== Problem to solve ==
Output the data that follows, keeping every line identical.

== Extracted data ==
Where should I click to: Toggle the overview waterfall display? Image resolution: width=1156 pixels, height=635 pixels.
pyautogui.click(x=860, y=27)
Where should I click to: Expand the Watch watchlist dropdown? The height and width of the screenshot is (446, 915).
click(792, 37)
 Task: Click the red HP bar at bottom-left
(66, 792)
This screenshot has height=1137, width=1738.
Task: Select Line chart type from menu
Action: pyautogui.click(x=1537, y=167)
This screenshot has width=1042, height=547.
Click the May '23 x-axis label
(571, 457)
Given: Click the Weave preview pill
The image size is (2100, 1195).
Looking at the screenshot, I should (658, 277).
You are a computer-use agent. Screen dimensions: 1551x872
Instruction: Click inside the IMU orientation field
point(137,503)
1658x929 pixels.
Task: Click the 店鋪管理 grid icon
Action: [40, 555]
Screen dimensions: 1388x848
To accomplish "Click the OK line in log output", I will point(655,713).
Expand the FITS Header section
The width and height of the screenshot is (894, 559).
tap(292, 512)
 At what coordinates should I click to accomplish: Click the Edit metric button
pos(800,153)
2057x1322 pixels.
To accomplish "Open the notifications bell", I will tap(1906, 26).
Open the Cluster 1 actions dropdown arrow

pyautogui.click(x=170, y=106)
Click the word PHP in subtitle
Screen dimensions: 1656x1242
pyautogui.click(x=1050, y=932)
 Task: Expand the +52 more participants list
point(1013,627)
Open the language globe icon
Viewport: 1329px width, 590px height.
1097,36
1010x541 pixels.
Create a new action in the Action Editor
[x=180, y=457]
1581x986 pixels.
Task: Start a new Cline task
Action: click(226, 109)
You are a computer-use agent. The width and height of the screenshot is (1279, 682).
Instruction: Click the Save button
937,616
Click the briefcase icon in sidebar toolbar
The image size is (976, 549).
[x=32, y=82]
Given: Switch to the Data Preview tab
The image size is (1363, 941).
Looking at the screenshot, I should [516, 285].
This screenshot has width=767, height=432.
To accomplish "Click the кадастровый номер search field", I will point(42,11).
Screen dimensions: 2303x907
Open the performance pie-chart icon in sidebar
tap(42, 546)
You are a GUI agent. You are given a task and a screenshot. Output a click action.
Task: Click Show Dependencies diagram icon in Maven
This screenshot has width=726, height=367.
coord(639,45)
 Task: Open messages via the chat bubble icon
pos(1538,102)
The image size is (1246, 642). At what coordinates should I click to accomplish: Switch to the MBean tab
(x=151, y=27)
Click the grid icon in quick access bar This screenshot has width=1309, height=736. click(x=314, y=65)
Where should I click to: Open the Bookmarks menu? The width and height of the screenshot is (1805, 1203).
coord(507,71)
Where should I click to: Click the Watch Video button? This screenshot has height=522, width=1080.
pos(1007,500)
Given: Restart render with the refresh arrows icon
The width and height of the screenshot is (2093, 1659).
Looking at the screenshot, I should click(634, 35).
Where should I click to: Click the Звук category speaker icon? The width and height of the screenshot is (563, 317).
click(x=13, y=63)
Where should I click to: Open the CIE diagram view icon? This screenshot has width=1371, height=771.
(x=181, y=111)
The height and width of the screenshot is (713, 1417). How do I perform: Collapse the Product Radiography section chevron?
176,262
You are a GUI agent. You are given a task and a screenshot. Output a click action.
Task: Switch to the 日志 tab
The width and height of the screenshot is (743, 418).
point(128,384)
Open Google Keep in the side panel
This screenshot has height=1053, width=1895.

== Solution to the exercise ==
Where should I click to: Toggle the overview waterfall display? Image resolution: width=1156 pixels, height=635 pixels.
pyautogui.click(x=860, y=27)
Where should I click to: Expand the Watch watchlist dropdown? The height and width of the screenshot is (446, 915).
click(792, 37)
 Task: Click the red HP bar at bottom-left
(66, 792)
This screenshot has height=1137, width=1738.
Task: Select Line chart type from menu
Action: pyautogui.click(x=1537, y=167)
This screenshot has width=1042, height=547.
Click the May '23 x-axis label
(571, 457)
Given: Click the Weave preview pill
The image size is (2100, 1195).
Looking at the screenshot, I should (658, 277).
You are a computer-use agent. Screen dimensions: 1551x872
Instruction: Click inside the IMU orientation field
point(137,503)
1658x929 pixels.
Task: Click the 店鋪管理 grid icon
Action: [40, 555]
Screen dimensions: 1388x848
To accomplish "Click the OK line in log output", I will point(655,713).
Expand the FITS Header section
The width and height of the screenshot is (894, 559).
tap(292, 512)
 At what coordinates should I click to accomplish: Click the Edit metric button
pos(800,153)
2057x1322 pixels.
To accomplish "Open the notifications bell", I will tap(1906, 26).
Open the Cluster 1 actions dropdown arrow

pyautogui.click(x=170, y=106)
Click the word PHP in subtitle
Screen dimensions: 1656x1242
pyautogui.click(x=1050, y=932)
 Task: Expand the +52 more participants list
point(1013,627)
Open the language globe icon
Viewport: 1329px width, 590px height.
1097,36
1010x541 pixels.
Create a new action in the Action Editor
[x=180, y=457]
1581x986 pixels.
Task: Start a new Cline task
Action: click(226, 109)
You are a computer-use agent. The width and height of the screenshot is (1279, 682).
Instruction: Click the Save button
937,616
Click the briefcase icon in sidebar toolbar
The image size is (976, 549).
[x=32, y=82]
Given: Switch to the Data Preview tab
The image size is (1363, 941).
Looking at the screenshot, I should [516, 285].
This screenshot has width=767, height=432.
To accomplish "Click the кадастровый номер search field", I will point(42,11).
Screen dimensions: 2303x907
Open the performance pie-chart icon in sidebar
tap(42, 546)
You are a GUI agent. You are given a task and a screenshot. Output a click action.
Task: Click Show Dependencies diagram icon in Maven
This screenshot has width=726, height=367.
coord(639,45)
 Task: Open messages via the chat bubble icon
pos(1538,102)
The image size is (1246, 642). At what coordinates should I click to accomplish: Switch to the MBean tab
(x=151, y=27)
Click the grid icon in quick access bar This screenshot has width=1309, height=736. click(x=314, y=65)
Where should I click to: Open the Bookmarks menu? The width and height of the screenshot is (1805, 1203).
coord(507,71)
Where should I click to: Click the Watch Video button? This screenshot has height=522, width=1080.
pos(1007,500)
Given: Restart render with the refresh arrows icon
The width and height of the screenshot is (2093, 1659).
Looking at the screenshot, I should click(634, 35).
Where should I click to: Click the Звук category speaker icon? The width and height of the screenshot is (563, 317).
click(x=13, y=63)
Where should I click to: Open the CIE diagram view icon? This screenshot has width=1371, height=771.
(x=181, y=111)
The height and width of the screenshot is (713, 1417). How do I perform: Collapse the Product Radiography section chevron?
176,262
You are a GUI agent. You are given a task and a screenshot. Output a click action.
Task: Switch to the 日志 tab
The width and height of the screenshot is (743, 418).
point(128,384)
Open Google Keep in the side panel
This screenshot has height=1053, width=1895.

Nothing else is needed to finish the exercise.